*** Block opens ***
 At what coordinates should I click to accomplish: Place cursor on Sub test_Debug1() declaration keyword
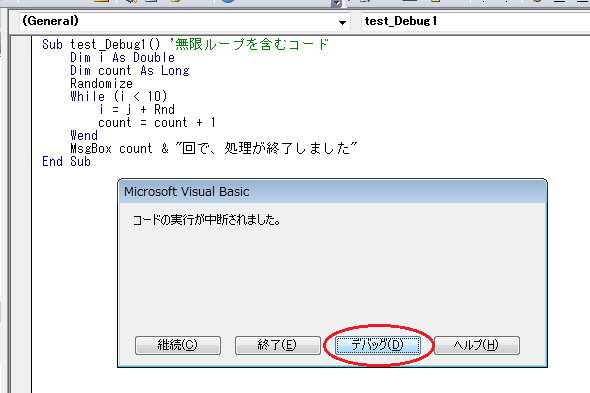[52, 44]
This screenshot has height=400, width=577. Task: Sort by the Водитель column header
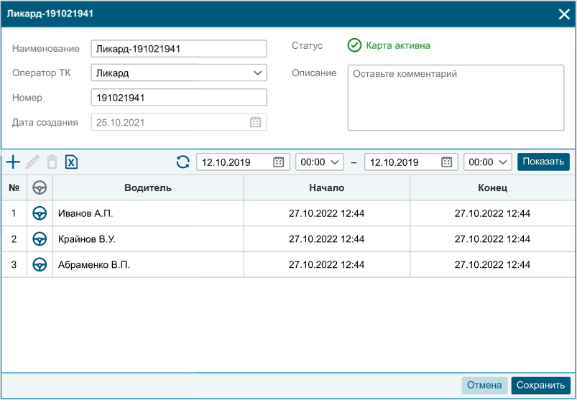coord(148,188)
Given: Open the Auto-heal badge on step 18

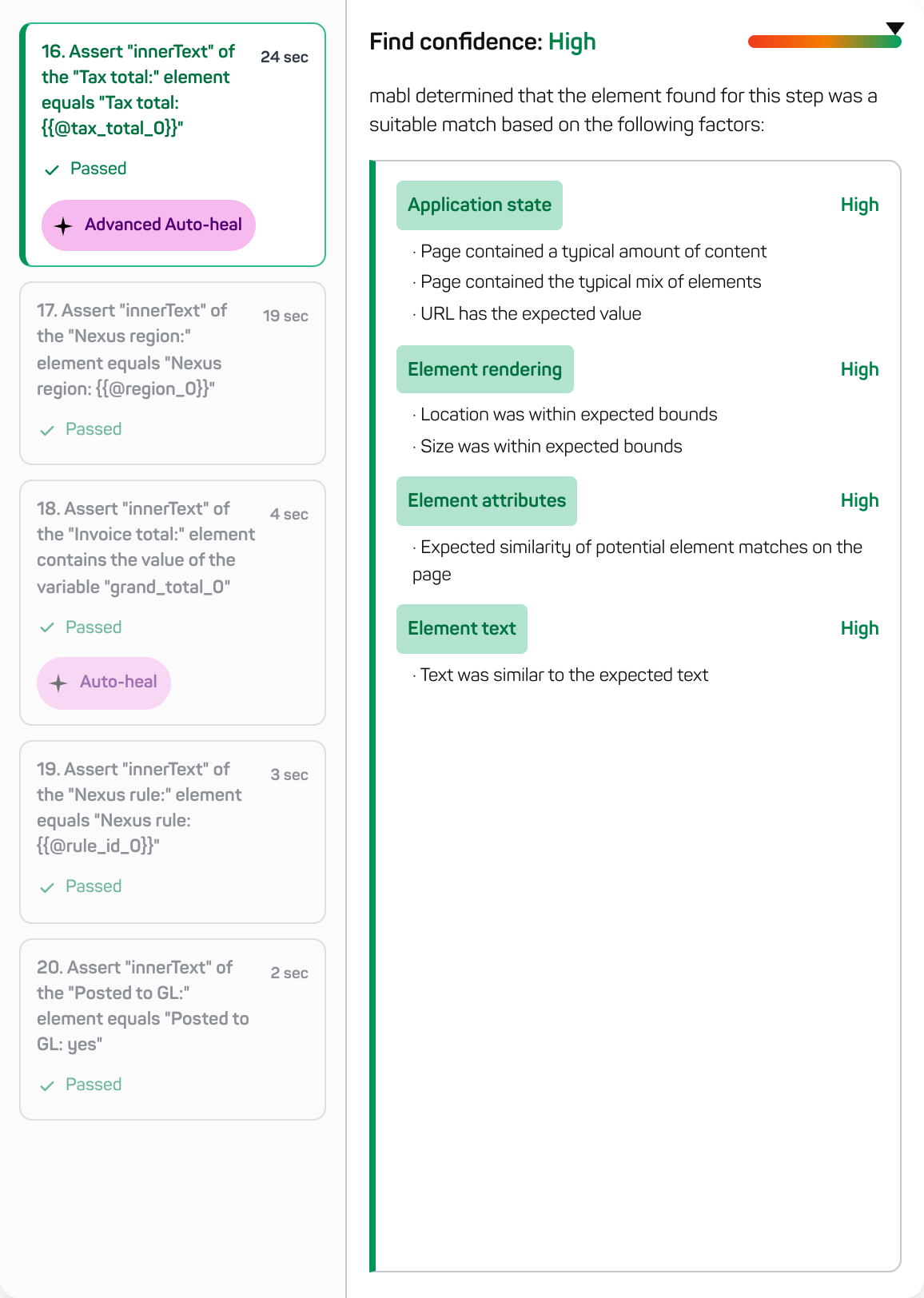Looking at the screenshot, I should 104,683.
*** Block closes ***
What to work on: Please write every line above out exactly as given, except for any pictures.

Answer for this exercise:
 At what coordinates should I click to accomplish: Place cursor on Sub test_Debug1() declaration keyword
[52, 44]
This screenshot has height=400, width=577. Task: Sort by the Водитель column header
coord(148,188)
Given: Open the Auto-heal badge on step 18

Looking at the screenshot, I should 104,683.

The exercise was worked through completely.